### Instruction 1
In the records below, copy out the lines from the one containing "This screenshot has height=563, width=546." through the one containing "Action: pyautogui.click(x=148, y=76)", both included, with nothing added.

### Source text

This chapter provides advice on the construction of the 4WD (4 Wheel Drive) chassis shown in Figure 4-1. Construction is straightforward—you can follow the detailed steps or improvise if you want to customize your robot. The chapter also shows how you attach and connect sensors used in the projects covered in later chapters.

If you prefer to build a four wheeled robot of your own design, you should read the sections on attaching control electronics and sensors if you want to use the code for the projects in the chapters to come. Information in this chapter my also provide some ideas to help with the design of your own robot.

The 4WD robot chassis

Figure 4-1. The 4WD robot chassis

You will need a Phillips screwdriver, long-nose pliers, wire cutters, wire strippers, a soldering iron, and solder. If you don't have these on hand, you can find more information in Chapter 1, Introduction to Robot Building.

Hardware Required

See for a detailed parts list.

######

### Instruction 2
According to the robot chassis text, why should someone building a four-wheeled robot of their own design still read the sections on attaching control electronics and sensors?

### Data

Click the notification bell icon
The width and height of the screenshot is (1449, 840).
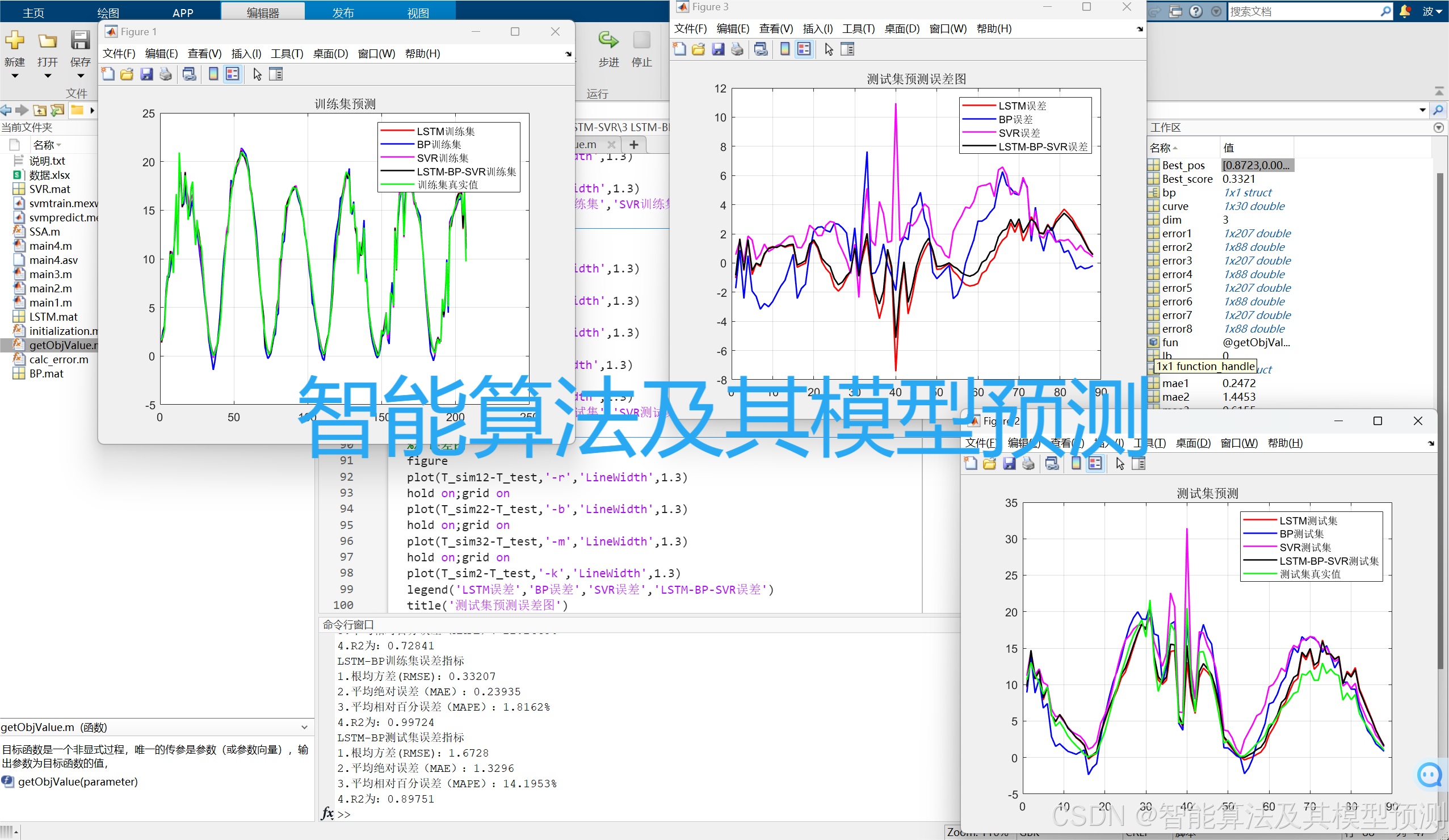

######
### Data

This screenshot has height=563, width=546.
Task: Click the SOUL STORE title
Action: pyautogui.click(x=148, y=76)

######

### Correct result 1
This screenshot has height=563, width=546.
Task: Click the SOUL STORE title
Action: pyautogui.click(x=148, y=76)

### Correct result 2
They should read those sections if they want to use the code for the projects in the later chapters.